The Calves are Leaving The Farm - by Ben Blackwell

As I quietly packed the last of my clothes into the car, Mia peeked through the flat window. I don’t know whether she regretted last night’s argument, but she did not say goodbye. No matter, our rent was covered until the end of the month and she had paid the deposit. Not that I could’ve paid next month’s rent anyways. I finally got my P45 confirmation this week.

The grey storeys crowding me fell away to the lush countryside. My father was still out in the fields. The front was closed so I tried the back door. Locked. I couldn’t be bothered to scour for my father so I waited. I was fed up long before the yapping of the dog, below the curve of the hill, was audible. She was presumably with my father. Once in sight, the dog bounded toward me, jumping, and pushing me against the back door. I tried to hold her back. I was wearing a new pair of jeans but it was no use: they were pawed in mud. The low sun behind my father blinded him from me but I could hear the large key for the cowshed on a chain rattling against his chest.

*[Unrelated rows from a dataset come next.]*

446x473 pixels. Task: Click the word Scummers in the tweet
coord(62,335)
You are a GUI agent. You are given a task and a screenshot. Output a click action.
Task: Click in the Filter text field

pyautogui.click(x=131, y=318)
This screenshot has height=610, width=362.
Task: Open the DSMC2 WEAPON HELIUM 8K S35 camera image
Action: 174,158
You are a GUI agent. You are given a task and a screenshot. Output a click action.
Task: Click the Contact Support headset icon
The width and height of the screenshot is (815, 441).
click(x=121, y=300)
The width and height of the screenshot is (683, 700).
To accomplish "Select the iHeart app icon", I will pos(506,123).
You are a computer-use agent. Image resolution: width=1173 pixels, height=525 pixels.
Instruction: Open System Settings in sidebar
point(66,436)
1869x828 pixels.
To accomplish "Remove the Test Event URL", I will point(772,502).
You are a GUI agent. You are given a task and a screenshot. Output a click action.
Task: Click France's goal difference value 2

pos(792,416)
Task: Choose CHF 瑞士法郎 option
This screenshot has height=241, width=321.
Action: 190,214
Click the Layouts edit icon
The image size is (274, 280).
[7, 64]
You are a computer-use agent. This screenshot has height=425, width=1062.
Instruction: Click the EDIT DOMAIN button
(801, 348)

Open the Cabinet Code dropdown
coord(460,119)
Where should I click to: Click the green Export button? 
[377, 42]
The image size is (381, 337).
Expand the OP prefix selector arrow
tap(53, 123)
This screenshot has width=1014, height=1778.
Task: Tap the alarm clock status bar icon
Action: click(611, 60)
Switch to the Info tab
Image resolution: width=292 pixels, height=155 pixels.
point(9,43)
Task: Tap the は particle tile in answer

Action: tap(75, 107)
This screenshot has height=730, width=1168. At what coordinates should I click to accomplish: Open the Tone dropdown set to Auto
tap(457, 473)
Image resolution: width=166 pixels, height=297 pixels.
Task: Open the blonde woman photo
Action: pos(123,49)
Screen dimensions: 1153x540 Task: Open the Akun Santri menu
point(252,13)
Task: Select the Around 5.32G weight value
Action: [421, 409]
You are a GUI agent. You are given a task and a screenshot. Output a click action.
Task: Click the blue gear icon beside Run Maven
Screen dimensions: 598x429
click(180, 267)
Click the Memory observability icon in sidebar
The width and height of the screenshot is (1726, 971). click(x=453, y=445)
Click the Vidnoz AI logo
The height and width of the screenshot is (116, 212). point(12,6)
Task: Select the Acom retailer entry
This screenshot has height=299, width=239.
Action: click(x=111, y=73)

My father let me in. He still spoke with the same slow, thick accent I had tried so hard to shed from my own voice. He still brought up stories from when I was “a little babber”. He still muttered and slurred when his mouth spoke but his mind was preoccupied with other thoughts. We stood by the sofa.

“Been all good then? Living out in the city?” 

My father was scrunching up his flat cap.

“Good, thanks. Do you mind if I stay a few nights? I’ve got a break from work and I wanted to see you.” 

My father nodded to show that was okay. My face flushed.

“How’s things here?” I asked.

“You know how it is, lad. Same old, same old.” He scratched his unkempt bristles.

My old room was just as I had left it, with posters slanted on the wall, held up with blu-tack older than the dog. That night the racket of the cows and crickets and birds kept me up. I much preferred the blended cough of cars.

My father’s boots were gone by the time I went downstairs to make breakfast. I spent the day watching Netflix. I also microwaved a leftover meal. He spent the day opening the chicken coop, mending a fence, counting the cows, moving them from one field to another, picking up any eggs from the chickens, loading a truck with some of the cows, refilling the trough with water and talking to his favourite bull, Leroy. I asked him how his day was. All he had to say was: “It were alright, me lad.” I carried on watching my show. It was dark outside.

I knew I should’ve either started looking for new jobs in the city and cheap residences, or at least continue the poetry collection I had been writing over the past few months. Saw a woman on the telly say she’d made a decent wedge from self-publishing. All I needed for that was my laptop. The collection still wasn’t right though. I mellowed in front of the TV. Sometimes I left the TV off so it became a black mirror. For weeks a dazed silhouette clad permanently in pyjamas glanced back at me. My father worked outside. We did not see each other except by accident. We repeated the same conversations often enough I could completely ignore them and say the right thing every time. 

My father leaned in the doorway to the living room. “Up to much today?”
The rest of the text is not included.